The Types of Ecommerce
While you might think of e-commerce as simply online shopping, such as Amazon or Walmart, that’s only part of it. In fact, there are several different types of e-commerce. The reason for this is because of how many applications that e-commerce has to the online world. For instance, online auctioning such as eBay and online ticket tools are types of e-commerce models.
In total, there are eight different types of e-commerce that you should make yourself familiar with. We’ll go over all of them briefly so you can get a better idea of the bigger picture.
Business-to-Business e-commerce (usually known as B2B) is when two businesses engage in the buying and selling process. It’s very likely that the buyer in this scenario won’t actually end up using the product that was purchased during a commercial transaction. Instead, they might intend on reselling the item. Many people create businesses around this model and an example would be an Alibaba user or someone who sells re-sells products on Amazon.

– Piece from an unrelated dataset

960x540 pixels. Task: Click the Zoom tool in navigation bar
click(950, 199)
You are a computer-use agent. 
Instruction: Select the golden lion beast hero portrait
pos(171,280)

Business-to-Consumer (B2C) is the most common type of e-commerce that we see today. To put things simply, it’s the process of customers buying items from an online business. So, the consumer actually ends up using the product that was sold, instead of reselling it. There are tons of good examples of this such as Amazon, Walmart, even Facebook.
The Consumer-to-Business (C2B) model is when a consumer sells something to a business. Usually, a website or service will assist the consumer in selling their product to a business. For example, social media influencers conduct this type of e-commerce. By promoting a service or business, they’re selling a service to the business and receiving payment for it. Another example would be freelancers on various platforms.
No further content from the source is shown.